SHERIDAN — Moving away from Proficiency Assesments for Wyoming Students, typically known as PAWS, continues to be discussed by the Assessment Task Force — formed through the Wyoming Department of Education.

The task force is reviewing statewide testing and will make a recommendation to the Wyoming State Board of Education and legislative committees this fall.

One of the highest priorities of the committee is to find an assessment that allows for comparison between states. WDE Chief Policy Officer Brent Young said the task force wants to see an assessment that allows comparison with at least two other states.

A new summative test would also address concerns about timeliness, stability and quality. In addition to apprehensions about how early the test is distributed and frequent changes to assessments, the task force addressed the poor alignment between PAWS and state standards at both its Aug. 14 and Aug. 21 meetings.

The task force issued a report stating that “current assessments are poorly aligned to high-level knowledge and skills in Wyoming content standards.”

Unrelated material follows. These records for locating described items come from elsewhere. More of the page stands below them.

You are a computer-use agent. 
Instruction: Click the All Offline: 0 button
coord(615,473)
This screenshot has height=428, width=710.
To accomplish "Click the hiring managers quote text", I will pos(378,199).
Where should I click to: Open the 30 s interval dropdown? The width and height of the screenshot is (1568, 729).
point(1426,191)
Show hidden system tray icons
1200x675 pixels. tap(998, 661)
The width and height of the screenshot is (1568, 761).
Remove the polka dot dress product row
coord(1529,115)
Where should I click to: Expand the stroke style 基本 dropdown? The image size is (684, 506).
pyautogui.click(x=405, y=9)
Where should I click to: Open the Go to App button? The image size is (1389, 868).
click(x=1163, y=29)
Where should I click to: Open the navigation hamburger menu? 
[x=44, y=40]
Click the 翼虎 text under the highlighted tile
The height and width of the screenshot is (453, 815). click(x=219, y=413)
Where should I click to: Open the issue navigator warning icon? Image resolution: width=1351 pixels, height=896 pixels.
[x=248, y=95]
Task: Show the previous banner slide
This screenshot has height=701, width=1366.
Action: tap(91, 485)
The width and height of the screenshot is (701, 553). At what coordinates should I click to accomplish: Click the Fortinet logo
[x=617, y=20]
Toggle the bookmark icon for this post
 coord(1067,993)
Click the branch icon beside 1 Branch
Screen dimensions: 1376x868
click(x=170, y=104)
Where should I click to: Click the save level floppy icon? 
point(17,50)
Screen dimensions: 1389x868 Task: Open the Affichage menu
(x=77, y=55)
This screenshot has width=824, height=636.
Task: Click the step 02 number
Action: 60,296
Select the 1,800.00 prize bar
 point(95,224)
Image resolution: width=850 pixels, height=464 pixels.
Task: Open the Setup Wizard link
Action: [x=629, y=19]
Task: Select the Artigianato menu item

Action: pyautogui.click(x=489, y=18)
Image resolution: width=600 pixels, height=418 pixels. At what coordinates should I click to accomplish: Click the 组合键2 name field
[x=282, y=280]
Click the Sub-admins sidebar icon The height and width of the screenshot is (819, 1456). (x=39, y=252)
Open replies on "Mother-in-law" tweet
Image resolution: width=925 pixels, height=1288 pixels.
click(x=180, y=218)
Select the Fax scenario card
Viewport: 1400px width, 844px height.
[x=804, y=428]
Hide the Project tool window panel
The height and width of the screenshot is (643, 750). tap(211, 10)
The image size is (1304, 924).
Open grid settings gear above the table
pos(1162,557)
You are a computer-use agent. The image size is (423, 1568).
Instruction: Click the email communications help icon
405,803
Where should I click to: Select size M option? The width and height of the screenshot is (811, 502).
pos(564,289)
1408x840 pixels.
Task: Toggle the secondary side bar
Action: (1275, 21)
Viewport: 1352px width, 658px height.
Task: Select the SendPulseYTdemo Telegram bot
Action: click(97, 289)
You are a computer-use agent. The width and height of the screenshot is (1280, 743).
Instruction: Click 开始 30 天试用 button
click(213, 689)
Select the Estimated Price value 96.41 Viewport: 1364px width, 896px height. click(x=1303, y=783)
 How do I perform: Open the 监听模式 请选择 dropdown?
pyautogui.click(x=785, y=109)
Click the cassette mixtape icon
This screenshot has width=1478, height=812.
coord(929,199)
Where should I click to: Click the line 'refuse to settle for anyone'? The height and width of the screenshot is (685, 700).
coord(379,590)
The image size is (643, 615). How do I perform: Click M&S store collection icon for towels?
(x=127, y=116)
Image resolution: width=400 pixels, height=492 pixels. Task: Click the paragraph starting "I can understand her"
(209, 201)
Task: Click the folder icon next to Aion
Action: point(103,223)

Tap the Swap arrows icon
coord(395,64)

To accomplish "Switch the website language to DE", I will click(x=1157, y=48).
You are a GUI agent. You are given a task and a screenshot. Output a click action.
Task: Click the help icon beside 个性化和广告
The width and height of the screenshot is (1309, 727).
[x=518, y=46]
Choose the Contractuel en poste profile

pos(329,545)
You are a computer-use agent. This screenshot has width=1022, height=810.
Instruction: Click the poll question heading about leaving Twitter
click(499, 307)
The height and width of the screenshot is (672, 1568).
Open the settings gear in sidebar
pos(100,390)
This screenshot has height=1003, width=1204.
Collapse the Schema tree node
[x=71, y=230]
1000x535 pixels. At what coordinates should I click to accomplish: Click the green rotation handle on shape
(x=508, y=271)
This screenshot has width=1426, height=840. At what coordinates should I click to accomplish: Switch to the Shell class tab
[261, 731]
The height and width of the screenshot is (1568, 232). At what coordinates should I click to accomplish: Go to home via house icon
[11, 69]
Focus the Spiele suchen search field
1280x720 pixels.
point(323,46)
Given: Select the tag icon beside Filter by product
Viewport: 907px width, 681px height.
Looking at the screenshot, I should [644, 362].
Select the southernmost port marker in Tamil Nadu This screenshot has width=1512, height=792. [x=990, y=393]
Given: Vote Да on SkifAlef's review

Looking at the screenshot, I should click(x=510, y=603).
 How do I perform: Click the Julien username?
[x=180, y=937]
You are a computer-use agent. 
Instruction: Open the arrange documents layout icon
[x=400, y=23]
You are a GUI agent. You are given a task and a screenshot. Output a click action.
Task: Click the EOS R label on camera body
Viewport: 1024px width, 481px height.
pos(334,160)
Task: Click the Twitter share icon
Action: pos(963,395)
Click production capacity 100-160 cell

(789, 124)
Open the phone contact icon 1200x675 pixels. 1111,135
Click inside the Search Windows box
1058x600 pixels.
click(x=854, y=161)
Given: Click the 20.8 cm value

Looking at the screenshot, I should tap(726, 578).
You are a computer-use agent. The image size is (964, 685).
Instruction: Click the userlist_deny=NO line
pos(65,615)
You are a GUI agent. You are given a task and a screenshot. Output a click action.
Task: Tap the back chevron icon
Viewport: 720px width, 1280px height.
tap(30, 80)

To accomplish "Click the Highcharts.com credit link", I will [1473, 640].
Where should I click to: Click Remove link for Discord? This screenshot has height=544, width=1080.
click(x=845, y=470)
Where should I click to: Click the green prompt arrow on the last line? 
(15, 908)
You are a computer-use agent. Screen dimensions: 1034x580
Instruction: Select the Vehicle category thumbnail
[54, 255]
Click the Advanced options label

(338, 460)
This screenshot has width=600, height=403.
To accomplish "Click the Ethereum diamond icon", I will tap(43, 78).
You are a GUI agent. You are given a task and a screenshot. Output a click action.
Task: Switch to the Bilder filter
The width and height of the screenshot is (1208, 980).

Additionally, PAWS relies on multiple-choice questions. The task force said it finds this limiting in testing knowledge. The same concern has been voiced by Sheridan County School District 2, which has been an avid supporter of moving away from PAWS in favor of the Smarter Balanced Assessment.

While the assessment task force hasn’t officially recommended an alternative test yet, they’re discussing possible repercussions if PAWS were to be abandoned.

The three options would be to use a fully formed test from a vendor, create a new test from scratch or use a combination of two by choosing certain test items from a vendor and adding others.

Young has said he feels it’s important to have Wyoming educators involved.

Currently, WDE works closely with vendors to develop the test items, but this might not be the case if the test changes. If PAWS falls to another assessment, the task force wants districts to have enough time to adjust to a new summative assessment.

Ideally a new test — if a recommendation goes through — would be incorporated in the spring of 2018, Young said, however it could change earlier than that.

Another public meeting will take place Sept. 9 in Casper. The task force will present to the state board Sept. 23 and the Joint Education Committee on Oct. 30.